In fine, ce n’est pas seulement aux régimes spéciaux que vous vous attaquez : c’est la singularité sociale de la France que vous méprisez. (Applaudissements sur plusieurs bancs des groupes SOC, LFI-NUPES et Écolo-NUPES.) Pour toutes ces raisons, nous vous invitons à supprimer cet article 1er.
M. le président
La parole est à Mme Claudia Rouaux, pour soutenir l’amendement no 676.
Mme Claudia Rouaux
Tout d’abord, monsieur le président, il nous semble que le son des micros situés dans l’hémicycle est trop faible.
M. le président
Je le crois aussi.
Mme Claudia Rouaux
Je tiens à le signaler ; il serait bon de résoudre ce problème, surtout au moment où j’ai la parole ! (Sourires et applaudissements sur plusieurs bancs des groupes SOC et LFI-NUPES.)
M. Jocelyn Dessigny
Pas trop fort, les micros ; on vous entend assez comme ça !
M. le président
Allez-y, madame Rouaux ! Je suis certain qu’on va vous écouter dans le plus grand silence.
Mme Claudia Rouaux
Merci, monsieur le président. Je signalerai simplement que les régimes spéciaux étaient nés pour compenser les contraintes ou la pénibilité de certains métiers. Le premier régime qui a été supprimé, c’est celui de la SNCF et en particulier celui des conducteurs de trains, métier que je connais très bien. Être conducteur de train, c’était travailler pendant les vacances scolaires ; c’était avoir une courte période de congés l’été ; c’était travailler de nuit, à n’importe quelle heure ; c’était travailler trois week-ends sur quatre en fin de carrière. Mais en contrepartie, on pouvait partir à 50 ans.

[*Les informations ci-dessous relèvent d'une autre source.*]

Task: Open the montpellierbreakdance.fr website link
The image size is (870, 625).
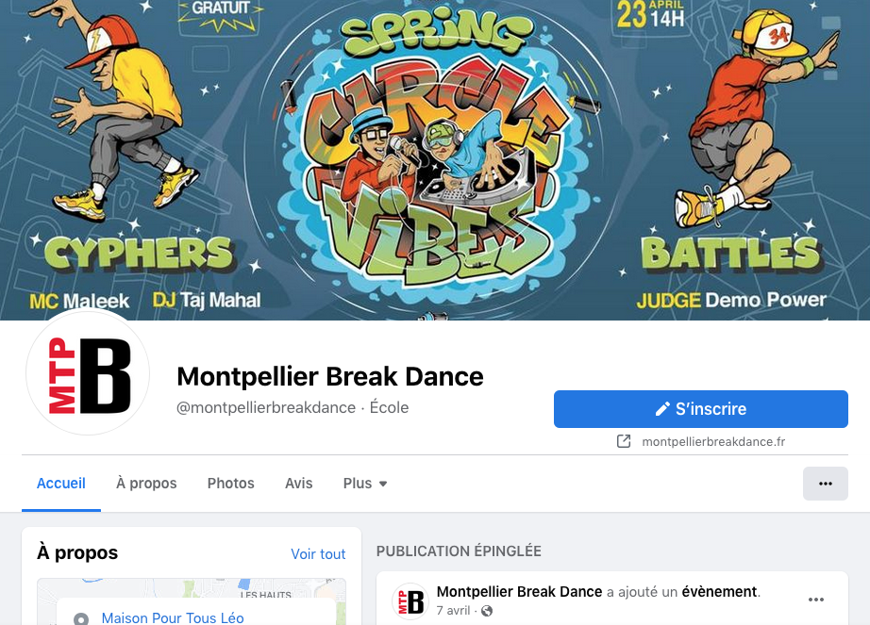Action: click(713, 441)
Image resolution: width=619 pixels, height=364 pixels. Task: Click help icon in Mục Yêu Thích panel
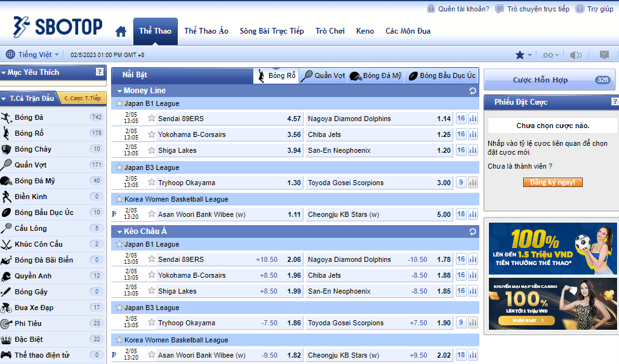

Les réformes sont passées par là et aujourd’hui, les conducteurs de trains partent à 57 ou 58 ans.
M. Fabien Di Filippo
Mais comment a évolué l’espérance de vie ?
Mme Claudia Rouaux
Et ce qui se produit, alors même que nous devons développer les services publics, c’est qu’il n’y a plus de conducteurs de trains ! (Applaudissements sur plusieurs bancs du groupe SOC.)
M. Inaki Echaniz
C’est juste !
Mme Claudia Rouaux
Il y a une carence terrible au niveau des TER – transports express régionaux – mais aussi des grandes lignes. Or si vous touchez à ces régimes spéciaux, celui de la RATP et bien d’autres, ce qui s’est passé à la SNCF arrivera demain dans les autres services publics, qui connaîtront les mêmes pénuries. (Applaudissements sur plusieurs bancs des groupes SOC et LFI-NUPES.)
M. le président
Il serait bon, si nous voulons mieux nous entendre, que l’hémicycle fasse un peu moins de bruit.
M. Jocelyn Dessigny
Il faut le dire à la NUPES !
M. le président
La parole est à Mme Isabelle Santiago, pour soutenir l’amendement no 677.
Mme Isabelle Santiago
Comme mes collègues, je vous demande de supprimer l’article 1er. Je vais prendre l’exemple de la RATP, dont les agents sont concernés par la mesure. Je suis élue d’un département, le Val-de-Marne, et d’une région, l’Île-de-France, où les difficultés pour recruter des chauffeurs de bus sont notoires. La suppression de cet article vous est demandée pour conserver leur régime spécial car il est nécessaire de recruter, comme le démontrent les difficultés que de nombreux Franciliens vivent au quotidien dans les transports en commun. (Applaudissements sur plusieurs bancs des groupes SOC et LFI-NUPES.)
M. le président
La parole est à M. Hervé Saulignac, pour soutenir l’amendement no 678.
M. Hervé Saulignac
Le Gouvernement veut à tout prix intégrer dans son texte des marqueurs censés prouver qu’il recherche la justice et l’équité, notamment en supprimant certains prétendus privilèges. L’article 1er est ainsi pour lui le moyen de faire croire que son projet de loi n’est que justice, alors qu’il est en réalité tout l’inverse.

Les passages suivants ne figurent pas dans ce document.